What Problem we are solving?

Previously we explored how to use MQTT with ESP8266.

Now let's integrate painlessmesh with MQTT.

Let's assume we have 2 ESP8266 boards.
One is gateway and another is node.

We want to send data from node to gateway using painlessmesh. Next we want to send data from gateway to cloud using MQTT.

For example we will use DHT11 sensor and mq series gas sensor with node to send data to gateway.

This operation should be done with very minimal data transfer.

If one node has 2 or more sensors it should be compressed and sent to gateway.

What We will be achieving?

Painlessmesh is very heavy library. It does lot of operations to keep network alive. With this if we send data without compressing it. It will consume lot of power and data.

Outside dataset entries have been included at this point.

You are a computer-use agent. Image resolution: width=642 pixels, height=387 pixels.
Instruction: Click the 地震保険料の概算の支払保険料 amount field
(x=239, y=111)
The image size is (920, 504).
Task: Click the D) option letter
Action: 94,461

Casuing network to be unstable.

Main Goal is

1. Receive data from multiple sensors
2. Compress the data
3. Send the data to gateway
4. Publish the data from received at gateway to cloud using MQTT
5. Scallable MQTT topics publishing

I will be combining all the above mentioned in single project.

In this article we will be covering first 2 points.

1. Receiving Data from Multiple Sensors
2. Compressing the data
3. Send the data to gateway

Receiving Data from Multiple Sensors and Compressing it

For this example we will use DHT11 sensor and MQ2 gas sensor.

1. Setup connection with painlessmesh We will use these credentials for painlessmesh.

#define MESH_PREFIX "secreat_name"
#define MESH_PASSWORD "SecreateKey"
#define MESH_PORT 5555

With this funtion we create scheduler and painlessmesh object.

#include <painlessMesh.h>

  mesh.init(MESH_PREFIX, MESH_PASSWORD, &scheduler, MESH_PORT);
  mesh.onReceive(&onReceive);
  mesh.onNewConnection(&onNewConnection);

1. Setup connection with DHT11 sensor

We use DHT library sensor to measure temperature and humidity.

We use D2 pin to connect DHT11 sensor.

#include <DHT.h>
#define DHT_PIN D2
#define DHT_TYPE DHT11

DHT dht(DHT_PIN, DHT_TYPE);

Read the temperature and humidity from the sensor.

float t = dht.readTemperature();
float h = dht.readHumidity();

As Dht sensor should have 1 second delay between readings. We will use scheduler to read the temperature and humidity from the sensor.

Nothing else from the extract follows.